* _INSTRUCTION_: Return every line of the records below unchanged, in the same order.

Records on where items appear

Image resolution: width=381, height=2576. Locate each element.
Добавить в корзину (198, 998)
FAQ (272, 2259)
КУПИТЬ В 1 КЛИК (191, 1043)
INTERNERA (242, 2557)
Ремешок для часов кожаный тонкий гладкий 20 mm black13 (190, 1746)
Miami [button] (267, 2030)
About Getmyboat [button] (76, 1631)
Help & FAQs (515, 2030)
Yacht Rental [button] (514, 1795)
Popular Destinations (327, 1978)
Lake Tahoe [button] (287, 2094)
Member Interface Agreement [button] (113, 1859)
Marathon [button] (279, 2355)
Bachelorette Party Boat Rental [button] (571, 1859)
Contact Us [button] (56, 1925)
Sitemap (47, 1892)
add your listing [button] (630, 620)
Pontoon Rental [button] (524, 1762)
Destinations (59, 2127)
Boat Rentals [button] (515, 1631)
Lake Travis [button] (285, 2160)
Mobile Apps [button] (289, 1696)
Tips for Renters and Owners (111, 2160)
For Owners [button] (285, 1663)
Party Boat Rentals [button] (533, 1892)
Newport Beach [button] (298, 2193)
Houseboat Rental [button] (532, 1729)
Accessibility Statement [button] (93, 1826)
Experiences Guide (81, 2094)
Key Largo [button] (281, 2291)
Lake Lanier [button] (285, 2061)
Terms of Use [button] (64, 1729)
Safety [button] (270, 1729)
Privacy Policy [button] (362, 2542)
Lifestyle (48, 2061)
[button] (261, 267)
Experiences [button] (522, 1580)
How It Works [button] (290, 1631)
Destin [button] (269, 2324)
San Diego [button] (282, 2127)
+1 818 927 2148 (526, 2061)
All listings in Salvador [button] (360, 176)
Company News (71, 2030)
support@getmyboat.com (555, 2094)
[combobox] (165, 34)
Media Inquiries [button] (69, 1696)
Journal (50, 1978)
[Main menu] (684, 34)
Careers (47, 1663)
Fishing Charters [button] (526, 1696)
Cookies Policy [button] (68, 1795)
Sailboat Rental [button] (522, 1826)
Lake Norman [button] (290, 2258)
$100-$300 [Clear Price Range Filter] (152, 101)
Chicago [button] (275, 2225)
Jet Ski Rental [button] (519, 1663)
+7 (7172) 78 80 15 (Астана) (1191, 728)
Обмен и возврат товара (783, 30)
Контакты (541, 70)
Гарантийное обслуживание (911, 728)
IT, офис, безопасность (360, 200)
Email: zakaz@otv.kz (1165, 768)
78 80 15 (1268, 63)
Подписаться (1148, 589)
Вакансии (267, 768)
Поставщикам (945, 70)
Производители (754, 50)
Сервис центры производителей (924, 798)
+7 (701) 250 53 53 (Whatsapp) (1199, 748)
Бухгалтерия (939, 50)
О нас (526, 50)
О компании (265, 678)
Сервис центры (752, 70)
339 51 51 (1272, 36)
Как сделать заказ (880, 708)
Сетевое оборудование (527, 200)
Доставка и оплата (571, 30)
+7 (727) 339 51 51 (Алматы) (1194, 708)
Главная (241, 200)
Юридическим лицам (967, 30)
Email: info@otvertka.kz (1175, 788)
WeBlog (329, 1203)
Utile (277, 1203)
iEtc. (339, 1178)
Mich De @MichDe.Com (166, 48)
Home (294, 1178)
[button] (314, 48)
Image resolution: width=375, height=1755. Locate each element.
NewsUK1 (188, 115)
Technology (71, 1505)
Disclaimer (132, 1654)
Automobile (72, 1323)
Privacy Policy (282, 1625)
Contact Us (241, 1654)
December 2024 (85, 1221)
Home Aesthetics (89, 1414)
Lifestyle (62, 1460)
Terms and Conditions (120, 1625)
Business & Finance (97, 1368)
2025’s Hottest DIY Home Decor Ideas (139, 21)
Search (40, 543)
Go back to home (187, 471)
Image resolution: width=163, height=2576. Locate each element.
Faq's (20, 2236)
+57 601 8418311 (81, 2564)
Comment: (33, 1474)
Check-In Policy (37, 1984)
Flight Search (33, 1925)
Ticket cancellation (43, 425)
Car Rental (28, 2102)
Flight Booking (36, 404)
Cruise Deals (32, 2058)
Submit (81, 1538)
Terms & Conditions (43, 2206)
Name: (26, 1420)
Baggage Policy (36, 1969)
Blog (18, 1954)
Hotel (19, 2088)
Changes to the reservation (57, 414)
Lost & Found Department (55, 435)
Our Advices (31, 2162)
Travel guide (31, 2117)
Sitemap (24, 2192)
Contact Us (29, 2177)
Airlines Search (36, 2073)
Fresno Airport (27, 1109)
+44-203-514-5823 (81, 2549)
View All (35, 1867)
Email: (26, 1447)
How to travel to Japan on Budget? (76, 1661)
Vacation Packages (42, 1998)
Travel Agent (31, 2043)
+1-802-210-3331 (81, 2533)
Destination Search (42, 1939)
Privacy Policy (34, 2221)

* _CORRECT RESULT_:
Image resolution: width=381, height=2576. Locate each element.
Добавить в корзину (198, 998)
FAQ (272, 2259)
КУПИТЬ В 1 КЛИК (191, 1043)
INTERNERA (242, 2557)
Ремешок для часов кожаный тонкий гладкий 20 mm black13 (190, 1746)
Miami [button] (267, 2030)
About Getmyboat [button] (76, 1631)
Help & FAQs (515, 2030)
Yacht Rental [button] (514, 1795)
Popular Destinations (327, 1978)
Lake Tahoe [button] (287, 2094)
Member Interface Agreement [button] (113, 1859)
Marathon [button] (279, 2355)
Bachelorette Party Boat Rental [button] (571, 1859)
Contact Us [button] (56, 1925)
Sitemap (47, 1892)
add your listing [button] (630, 620)
Pontoon Rental [button] (524, 1762)
Destinations (59, 2127)
Boat Rentals [button] (515, 1631)
Lake Travis [button] (285, 2160)
Mobile Apps [button] (289, 1696)
Tips for Renters and Owners (111, 2160)
For Owners [button] (285, 1663)
Party Boat Rentals [button] (533, 1892)
Newport Beach [button] (298, 2193)
Houseboat Rental [button] (532, 1729)
Accessibility Statement [button] (93, 1826)
Experiences Guide (81, 2094)
Key Largo [button] (281, 2291)
Lake Lanier [button] (285, 2061)
Terms of Use [button] (64, 1729)
Safety [button] (270, 1729)
Privacy Policy [button] (362, 2542)
Lifestyle (48, 2061)
[button] (261, 267)
Experiences [button] (522, 1580)
How It Works [button] (290, 1631)
Destin [button] (269, 2324)
San Diego [button] (282, 2127)
+1 818 927 2148 (526, 2061)
All listings in Salvador [button] (360, 176)
Company News (71, 2030)
support@getmyboat.com (555, 2094)
[combobox] (165, 34)
Media Inquiries [button] (69, 1696)
Journal (50, 1978)
[Main menu] (684, 34)
Careers (47, 1663)
Fishing Charters [button] (526, 1696)
Cookies Policy [button] (68, 1795)
Sailboat Rental [button] (522, 1826)
Lake Norman [button] (290, 2258)
$100-$300 [Clear Price Range Filter] (152, 101)
Chicago [button] (275, 2225)
Jet Ski Rental [button] (519, 1663)
+7 (7172) 78 80 15 (Астана) (1191, 728)
Обмен и возврат товара (783, 30)
Контакты (541, 70)
Гарантийное обслуживание (911, 728)
IT, офис, безопасность (360, 200)
Email: zakaz@otv.kz (1165, 768)
78 80 15 (1268, 63)
Подписаться (1148, 589)
Вакансии (267, 768)
Поставщикам (945, 70)
Производители (754, 50)
Сервис центры производителей (924, 798)
+7 (701) 250 53 53 (Whatsapp) (1199, 748)
Бухгалтерия (939, 50)
О нас (526, 50)
О компании (265, 678)
Сервис центры (752, 70)
339 51 51 (1272, 36)
Как сделать заказ (880, 708)
Сетевое оборудование (527, 200)
Доставка и оплата (571, 30)
+7 (727) 339 51 51 (Алматы) (1194, 708)
Главная (241, 200)
Юридическим лицам (967, 30)
Email: info@otvertka.kz (1175, 788)
WeBlog (329, 1203)
Utile (277, 1203)
iEtc. (339, 1178)
Mich De @MichDe.Com (166, 48)
Home (294, 1178)
[button] (314, 48)
Image resolution: width=375, height=1755. Locate each element.
NewsUK1 (188, 115)
Technology (71, 1505)
Disclaimer (132, 1654)
Automobile (72, 1323)
Privacy Policy (282, 1625)
Contact Us (241, 1654)
December 2024 (85, 1221)
Home Aesthetics (89, 1414)
Lifestyle (62, 1460)
Terms and Conditions (120, 1625)
Business & Finance (97, 1368)
2025’s Hottest DIY Home Decor Ideas (139, 21)
Search (40, 543)
Go back to home (187, 471)
Image resolution: width=163, height=2576. Locate each element.
Faq's (20, 2236)
+57 601 8418311 (81, 2564)
Comment: (33, 1474)
Check-In Policy (37, 1984)
Flight Search (33, 1925)
Ticket cancellation (43, 425)
Car Rental (28, 2102)
Flight Booking (36, 404)
Cruise Deals (32, 2058)
Submit (81, 1538)
Terms & Conditions (43, 2206)
Name: (26, 1420)
Baggage Policy (36, 1969)
Blog (18, 1954)
Hotel (19, 2088)
Changes to the reservation (57, 414)
Lost & Found Department (55, 435)
Our Advices (31, 2162)
Travel guide (31, 2117)
Sitemap (24, 2192)
Contact Us (29, 2177)
Airlines Search (36, 2073)
Fresno Airport (27, 1109)
+44-203-514-5823 (81, 2549)
View All (35, 1867)
Email: (26, 1447)
How to travel to Japan on Budget? (76, 1661)
Vacation Packages (42, 1998)
Travel Agent (31, 2043)
+1-802-210-3331 (81, 2533)
Destination Search (42, 1939)
Privacy Policy (34, 2221)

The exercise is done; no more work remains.